Всё это не имеет прямого отношения к нашему сегодняшнему разговору, хотя речь будет идти и о литературе, и о чем-то вроде цензуры, и даже о Володях - как большом, так и маленьком. Но сначала - о маленьких просто: о детях.
Когда я был маленьким, то читал, естественно, детские книжки. Это было так давно, что и книжки-то даже не помню, кроме общеизвестной детской классики: сказок Андерсена и скучнейших "Трех мушкетеров". Новое знакомство с этой литературой началось, когда у меня у самого сын появился: я с ним перечитал всё нужное и обнаружил между прочим гениального, шекспировской силы писателя Гюго: "Отверженные" - действительно шедевр, а "Труженики моря" - лучший производственный роман мира, который так и не смогли воспроизвести советские поклонники прокатных станов. Но поначалу литература шла полегче - стишки для детей, что в переводах, что в переделках отечественных мастеров вроде Чуковского, Маршака и Заходера. В 60-е годы такой литературе препон уже не ставили, и было переведено, кажется, всё из английской детской классики - как известно, лучшей в мире. Появились Эдвард Лир и Милн со своим Винни-Пухом. Я был потрясен стихами о коте и сове, а нынче даже знаю их по-английски. Но литература литературой, а прирожденному антисоветчику в голову лезли всё те же мысли: почему у них лучше, чем у нас? Помню строчки: "Был очень английский король озабочен, И свита его, и родня". Ясно было, что люди, сочиняющие такие стихи, власти не боятся. Что она, эта власть, - родная, нечто из самых глубин идущее, буквально с пеленок знакомая. Ясно было и другое: ведь король этот не какой-нибудь конкретный женоубийца Генрих Восьмой, а персонаж вполне условный, сказочный - как и цари в старых русских сказках. Но сейчас-то царей не было, а выступал в этой роли, прости господи, Ленин (несколько раньше - и Сталин). Я до того дошел, что когда ребятам дали задание принести в класс какую-нибудь книжку о Ленине, то я своему выбрал в детской библиотеке рассказ Зощенко - самый забористый, где Ленин на лису охотится, а писатель, утомившийся от сюсюка, исподтишка вернулся к своему квази-простоватому говорку - и сумел по поводу отношений между лисицей и барсуком вспомнить проблему коммунальных квартир.

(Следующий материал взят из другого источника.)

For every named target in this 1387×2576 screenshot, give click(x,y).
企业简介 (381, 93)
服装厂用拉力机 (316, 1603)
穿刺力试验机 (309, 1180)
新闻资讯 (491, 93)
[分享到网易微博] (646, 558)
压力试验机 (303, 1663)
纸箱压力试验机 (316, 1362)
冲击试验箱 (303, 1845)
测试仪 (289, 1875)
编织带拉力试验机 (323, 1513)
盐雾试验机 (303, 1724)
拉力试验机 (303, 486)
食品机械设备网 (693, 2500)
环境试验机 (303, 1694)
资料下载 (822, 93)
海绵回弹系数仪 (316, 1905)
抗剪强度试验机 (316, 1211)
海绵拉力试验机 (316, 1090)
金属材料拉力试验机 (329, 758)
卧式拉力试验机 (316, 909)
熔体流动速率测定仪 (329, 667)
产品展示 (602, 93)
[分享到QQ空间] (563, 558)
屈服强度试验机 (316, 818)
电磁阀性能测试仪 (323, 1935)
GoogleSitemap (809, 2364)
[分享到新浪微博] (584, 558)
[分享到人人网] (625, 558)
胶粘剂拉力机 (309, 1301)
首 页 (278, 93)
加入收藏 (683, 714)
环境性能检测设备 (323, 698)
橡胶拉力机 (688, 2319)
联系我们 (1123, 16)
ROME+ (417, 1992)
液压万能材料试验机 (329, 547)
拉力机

Ну вот и давайте для ностальгии и вообще для воссоздания соответствующей атмосферы прочтем Милна - "Балладу о королевском бутерброде".
Почти уверен, что слушатели давно догадались, к чему я клоню - к известной уже истории, как начавшейся, так и кончившейся, - об открытии в Челябинске ресторана-бара под именем "Путин".
Прибегну, как всегда, к надежнейшему из моих источников - Нью-Йорк Таймс от 10 июля - статья Стивена Ли Майерса:
"Есть много способов польстить президенту Путину. Как выяснилось, открыть бар его имени - не самый лучший из них.